- Bhramari Shivaprakash

July 13, 2013

A dance workshop back in 1997 was a thrilling turning point in my life as a Bharatanatyam performer and practitioner. Likewise, the workshop organized by the Karnataka Sangitha Nrithya Academy was an eye opener to at least some of the 84 who attended from different parts of Karnataka and also neighboring Chennai. It was a 5-day workshop called ‘Nrithyavadhana’ conducted with the intention of introducing to the dance students/teachers, the academic aspects of the performing art world along with performance. The students had to choose one among Bharatanatyam, Kuchipudi and Kathak. The whole idea was the brain child of Kuchipudi dancer Vyjayanthi Kashi who is currently the president of the academy.

The day was divided into practice session, theory session and demonstration/performance session. Unlike other workshops, importance given to theory sessions made this workshop unique. Resource persons were Padmini Ramachandran - Bharatanatyam, Lakshmi Rajamani - Kuchipudi, Jayanti Ishvaraputhi - Kathak, Mamatha Hasan - Yoga, Indira Kadambi - abhinaya, Nandini Ishvar, Dr. Karuna Vijayendra, Prof. ML Samaga who handled the theory sessions.

The tuition, accommodation and food were free. The venue, food and hospitality were courtesy Patel Venkatesh Rao and Harikrishna Punaroor, managing trustees of Sri Vishvanatha Svami Temple, Punaroor. An ideal location for a peaceful learning amidst nature, Punaroor is a small town in Udupi district. At 7am in the morning attendees would start the day with a yoga session. Students were told about the importance of regular asana practice and pranayama. Some asanas were suggested to the students based on their complaints about pain in back, knees and ankles.

Bharatanatyam students were taught a padavarna in raga Kamach and adi tala, and also a javali composed by Pattabhiramayya. When we watched the final day’s performance, one thing was sure that manodharma abhinaya can flourish only when the basics of the abhinaya technique is profound.
Kuchipudi students were taught a prayer shloka, Annamacharya’s Dashavathara kirthane and Sharada pravesha daru. Kathak aspirants were introduced to the patterns of tihai, thukudas, ladis etc of teen taal. Karnataka is not much exposed to Kathak except Bangalore (because of Guru Maya Rao). Time factor is a major constraint to introduce a completely new dance technique. Jayanthi Ishvaraputhi was successful in inspiring a few among them to pursue Kathak full time. 

Even though Bharatanatyam is the most commonly practiced art form in Karnataka, the response from the aspirants to learn Kuchipudi and Kathak was highly encouraging. They were introduced to the desi aspects of these styles from a beginner’s perspective. In the evening’s lec/dem sessions, Padmini Ramachandran reminisced about how she started learning with Guru Vazhavoor Ramaiah Pillai. She also demonstrated her way of interpretation of nayika oriented items by a male dancer.

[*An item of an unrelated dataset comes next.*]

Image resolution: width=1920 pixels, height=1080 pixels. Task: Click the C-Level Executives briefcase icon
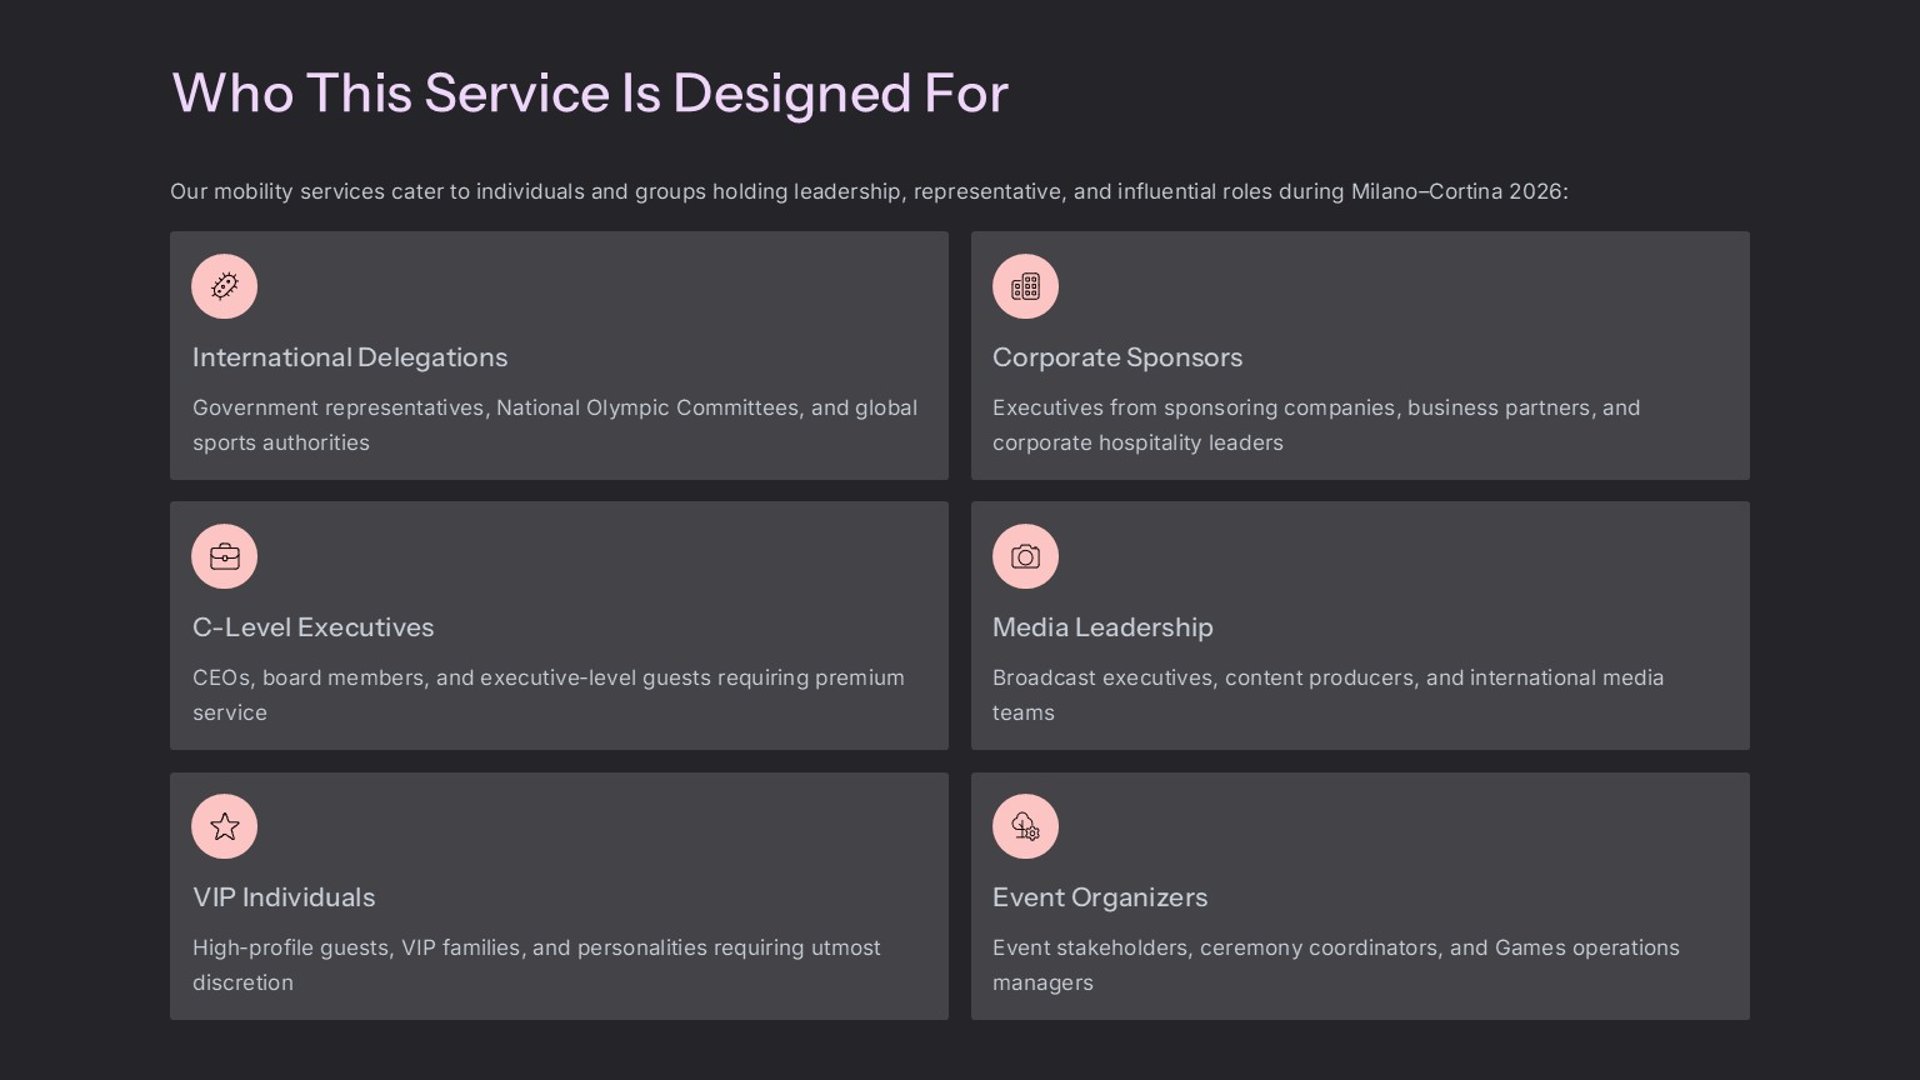point(224,557)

Lakshmi Rajamani demonstrated how Kuchipudi dance style evolved from Sanskrit period to the times when Telugu language developed. She even danced for a few items exactly the way she was taught by her Guru Vedantham Prahlada Sharma. We could see a clear cut difference in the olden day practice and the modern day practice. Jayanthi Ishvaraputhi’s passion for Kathak made her pursue this art form for a rigorous training of 11 years under renowned guru Pt Birju Maharaj whom she approached thinking that 6 months would be enough to learn Kathak for one who already knew an art form (Bharatanatyam). The experience she shared helped us to understand the definition   Bharatamuni states for “Margi” and Desi” in his Natya Shastra.

The theory sessions were also interesting as Dr. Karuna Vijayendra talked to the students about the evolution and development of dance traditions in India. The technique of initiating the students to answer her question, in turn getting them to her point of discussion was very much appreciated by the students for whom usually theory sessions are boring. Nandini Ishvar demonstrated the karanas and angaharas. Prof. ML Samaga, an English professor and a Yakshagana artist/scholar, had an interactive session to explain the importance of “effective communication or abhinaya” which is the core requirement in all the performing art forms of India. 

Nrithyavadhana workshop was a major contribution of the president Vyjayanthi Kashi and all her officials at the Karnataka Sangitha Nrithya Academy in the following points.
*    All the art related government aids/grant programs till now centered in and around Bangalore moved out and came to Punaroor.
*    The attendees were not only dance students, but also teachers, performers, choreographers etc
*    3 different art forms were taught along with yoga, theory and lec/dem sessions.

As we all know about the unstable ruling Government in Karnataka, we hope that Vyjayanthi Kashi will get to complete her term of 3 years at the academy to come up with many more successful projects for the sake of Indian art and the artistes.

Bhramari Shivaprakash runs the Nadanrithya School of Dance in Mangalore.